Study released by the University of Michigan shows how Michigan may set an example for other states.
It’s not news that Medicaid expansion has been a much more popular aspect of the Affordable Care Act (ACA) in states with largely Democratic leadership than in states with more Republicans in charge. But research recently released by the University of Michigan (U-M) shows that customizing the program may make it easier to cut through political red tape — even in “red” states.
More on the details of the study in a moment. But first, my takeaway: If you want Medicaid expansion in your state, vote accordingly. That means voting for Democrats or moderate Republicans who support Medicaid expansion, and electing a legislature that has a balance of Democrats and Republicans that can actually find common ground.
Now, for the study results. In an article in the New England Journal of Medicine, a team of University of Michigan Medical School researchers published the first analysis of the initial results from the Healthy Michigan Plan — Michigan’s version of Medicaid expansion — which launched in April 2014.
The authors wrote that in its first 100 days, the plan enrolled 327,912 people with incomes below or just above the poverty level — surpassing the target for its entire first year. Almost 80 percent of these Michiganders hadn’t been enrolled in other state health programs for the poor. And 36 percent of those enrolled in the first two months had used their insurance to visit a doctor or clinic by the end of the fourth month.
Analysis by the authors says there are lessons here for other states that are still on the fence about expanding their own Medicaid programs under the ACA, since the Healthy Michigan Plan was put in place at a time when both the governor and the majority of the state legislature were Republican.
From John Ayanian, M.D., M.P.P., director of the U-M Institute for Healthcare Policy and Innovation, who led the team of three U-M researchers:
For other states that more recently decided to expand Medicaid or are still considering this option, our initial analysis demonstrates that with appropriate planning expansion can go smoothly, and that ‘red’ states can launch an expansion with state-specified modifications, if that’s what is required to build political support. …
A lot of low-income adults stand to benefit, so we need to look fully at expansion’s impact in every state where it’s occurring, and the impact in states that choose not to expand.
Some of the customized aspects of the Healthy Michigan Plan that were allowed under a waiver granted by the Centers for Medicare and Medicaid Services hadn’t launched during the research study so they haven’t been analyzed yet. But according to Ayanian, these customizations — such as MI Health Accounts (similar to health savings accounts) and premium-reducing incentives for completing a health risk survey and taking steps to reduce health risks such as quitting smoking — are what made the plan politically feasible in a “red” state.
The researchers add that there’s more research to be done on just how well the Healthy Michigan Plan will deliver positive health outcomes and cost savings by the state over time.
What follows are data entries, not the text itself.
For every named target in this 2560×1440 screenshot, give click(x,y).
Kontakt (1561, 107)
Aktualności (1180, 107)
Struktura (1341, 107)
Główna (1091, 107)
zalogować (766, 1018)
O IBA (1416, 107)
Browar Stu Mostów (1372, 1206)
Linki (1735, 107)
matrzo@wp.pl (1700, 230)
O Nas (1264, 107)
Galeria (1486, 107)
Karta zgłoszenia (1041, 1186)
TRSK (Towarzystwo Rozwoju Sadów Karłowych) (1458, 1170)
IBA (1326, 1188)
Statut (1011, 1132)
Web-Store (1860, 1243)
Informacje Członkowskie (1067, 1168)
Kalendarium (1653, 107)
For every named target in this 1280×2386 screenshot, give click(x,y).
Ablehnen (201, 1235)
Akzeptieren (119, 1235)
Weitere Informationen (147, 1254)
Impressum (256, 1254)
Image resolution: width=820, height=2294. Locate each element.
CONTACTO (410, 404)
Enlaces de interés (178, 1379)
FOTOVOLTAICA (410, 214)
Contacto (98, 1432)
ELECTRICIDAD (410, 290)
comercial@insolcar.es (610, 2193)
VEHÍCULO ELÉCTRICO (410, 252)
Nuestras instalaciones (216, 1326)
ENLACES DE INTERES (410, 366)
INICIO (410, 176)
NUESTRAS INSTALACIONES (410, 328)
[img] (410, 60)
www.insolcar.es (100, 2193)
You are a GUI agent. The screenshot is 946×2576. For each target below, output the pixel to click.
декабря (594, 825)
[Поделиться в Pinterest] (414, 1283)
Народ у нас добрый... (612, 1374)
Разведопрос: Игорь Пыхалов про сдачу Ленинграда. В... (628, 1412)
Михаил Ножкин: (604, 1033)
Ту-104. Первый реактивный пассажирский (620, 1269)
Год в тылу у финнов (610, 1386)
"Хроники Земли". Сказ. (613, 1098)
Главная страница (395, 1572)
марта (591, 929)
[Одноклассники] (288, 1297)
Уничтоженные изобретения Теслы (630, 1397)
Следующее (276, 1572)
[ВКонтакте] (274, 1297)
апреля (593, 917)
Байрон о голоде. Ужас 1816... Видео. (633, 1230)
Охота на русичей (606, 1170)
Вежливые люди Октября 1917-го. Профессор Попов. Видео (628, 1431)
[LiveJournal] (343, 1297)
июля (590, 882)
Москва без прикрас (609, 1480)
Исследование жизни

In the short-term, though, it’s important to note that compromise can be reached. As one of the members of Team Eclectablog who covered this story from the beginning — watching Republicans in the Michigan Legislature drag their feet on passing the Healthy Michigan Plan (when they weren’t trying to shoot down Medicaid expansion entirely) — I’ll say that it could have been a lot easier.
Governor Rick Snyder, who supported the Healthy Michigan Plan, could have done much, much more to get the Legislation passed quickly and with immediate effect, which would have allowed the program to begin January 1, 2014. More Michiganders could have gotten care sooner and Michigan would not have missed out on $630 million in federal funding.
But the fact remains that Michigan did manage to get the job done. Now just imagine how much easier and more cost-effective it would have been with a bipartisan legislature or a governor who insisted the legislature finish their work before going on vacation or had taken steps suggested by Democrats to give the law immediate effect.
Whatever state you live in, consider this when you cast your ballot on November 4th. States can do a lot more good when they’re governed with bipartisanship and balance.